* _抜粋_:
──────────────────────────────

ですが、このMBTIは奥が深すぎます。専門用語も多く、調べてみてもイマイチ理解できない…とお悩みの方もいらっしゃるのではないでしょうか。
そこで今回は、
そもそもMBTIって何?
アルファベットの組み合わせってそれぞれ何を表しているの?
主機能とか補助機能って?
AとTの違い?
それぞれのタイプの特徴は?
というような疑問をわかりやすく解説します。少し長くなりますので、目次を活用して興味があるところから是非読んでみてください。
目次
MBTIの概要
はじめに、MBTIとはなんなのかざっくりと概要を説明します。
MBTIは ”Myers-Briggs Type Indicator” の略で、ユングの提唱した心理学的タイプ論をベースに米国人の親子、母キャサリン・ブリッグスと娘イザベル・マイヤーズによって開発された質問方式の性格検査のことを指します。
それぞれ対極からなる4つの指標をもとに検査を行い、心の習慣のパターンを把握して16のタイプに分類します。
”INFJ”や”ESTP”などのアルファベット4文字はそのタイプを表しているので全部で16通りあるということになります。
MBTIと16Personalitiesや16タイプ性格診断は厳密にいうと別物だよ。
とはいっても大きなズレはないし、わかりやすくて使いやすい!
別物だという点を理解した上で活用しよう。
ユングのタイプ論
MBTIのベースとなったユングのタイプ論とはそもそもなんでしょうか。

──────────────────────────────

* _データ部分_:
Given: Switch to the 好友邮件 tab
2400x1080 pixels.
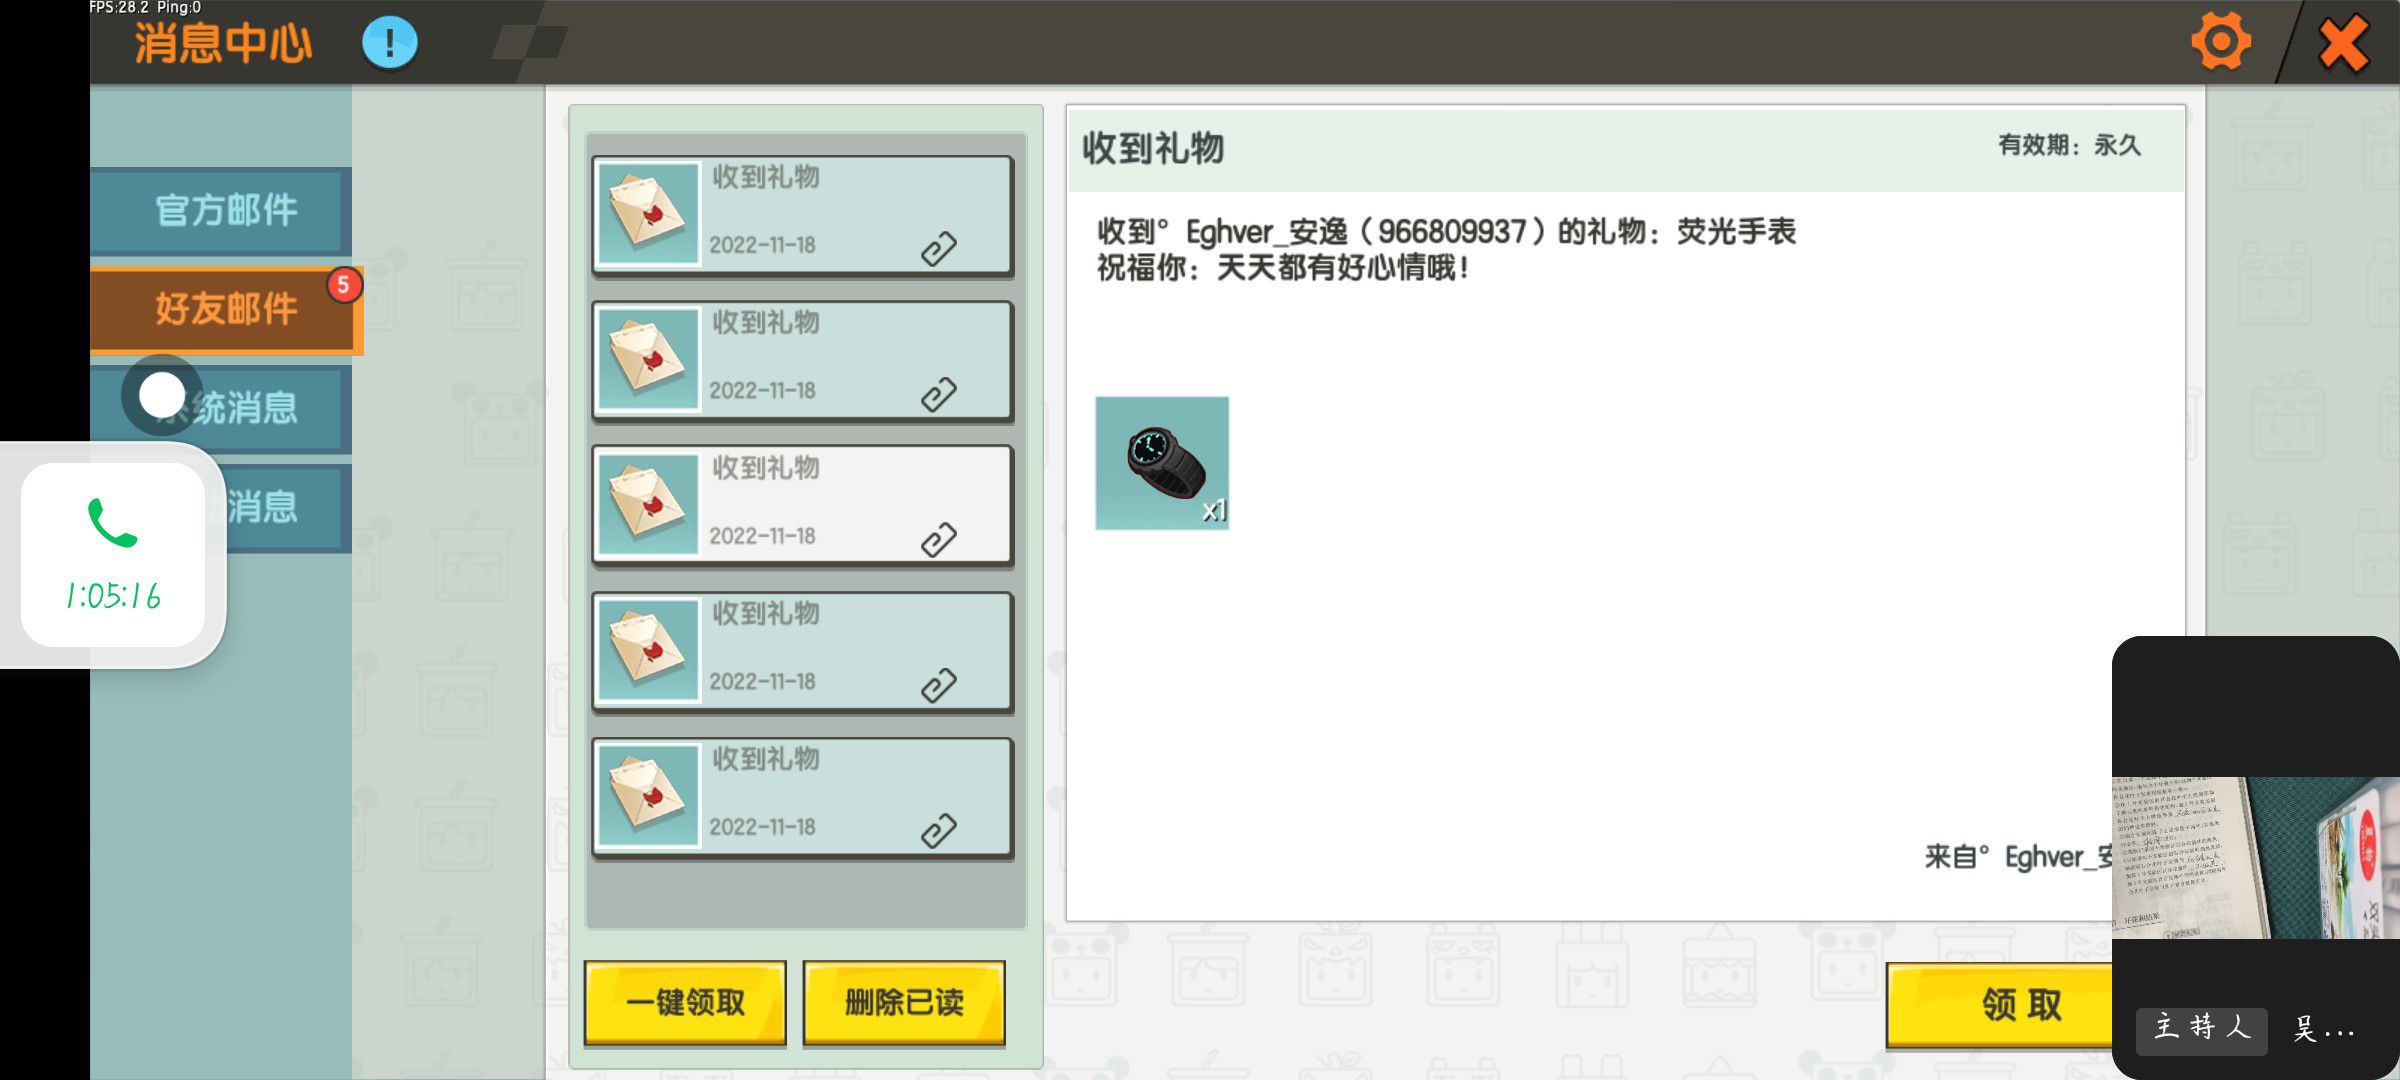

──────────────────────────────

* _課題の内容_: MBTIを解説した抜粋について、最後の文の後に続く文章を示せ。 資料は本課題には一切関与しない。

* _最終結果_:
性格というと「明るい」or「暗い」もしくは「積極的」or「消極的」のようなとらえ方をイメージする人が多いかもしれません。これは誰もが持っているものの量や程度を比較してみる方法です。他者や標準との相対的な比較を大前提としています。
一方、ユングは「陸」と「海」や「光」と「闇」と同じように人の性格もカテゴリに分かれた上で、二律背反の構造で成り立っていると考えました。人それぞれに「利き手」があるように、人の心にも使いやすい心とそうでない心があって、その「心の利き手」が人々の多様性を生んでいるというのです。あくまで自分という固有の存在のみに焦点を当てて、絶対的な見方をするのがユングのタイプ論の特徴です。
4つの指標
- 心的エネルギーの方向|心的態度:興味関心がどちらに向いているか、心のエネルギーをどのように充電するかという指標です。社交性や積極性のことではないのでご注意を。
- 外向(Extraversion)→興味関心を外に向け、人とかかわることでエネルギーを補給しています。外で体験することや刺激を受けることを好む傾向があります。
- 内向(Introversion)→興味関心を自分の内なる世界に向けるます。内省し、湧き上がる思いや考えに向き合うことで心の充電を行います。
- ものの見方|知覚機能:情報をどのように知覚するのか、またどのような情報に惹きつけられるのかを表した指標です。
- 感覚機能(Sensing)→具体的な事実から情報を集めます。また、よく知っている方法やその応用の積み重ねを好む傾向があります。着実、規則正しい、詳細がキーワード。「今ここ」に意識が向いています。
- 直観機能(Intuition)→抽象的なイメージや関連づけることからひらめいたもので包括的に情報を集めます。目にみえる明らかなことよりも、洞察することや複雑な体系を探し求めることに駆り立てられます。想像力が豊かで、今よりも先の未来に意識が向いています。
- 判断の仕方|判断機能:情報を取り入れたあと、その使い道や価値についてどう判断するのかを示す指標です。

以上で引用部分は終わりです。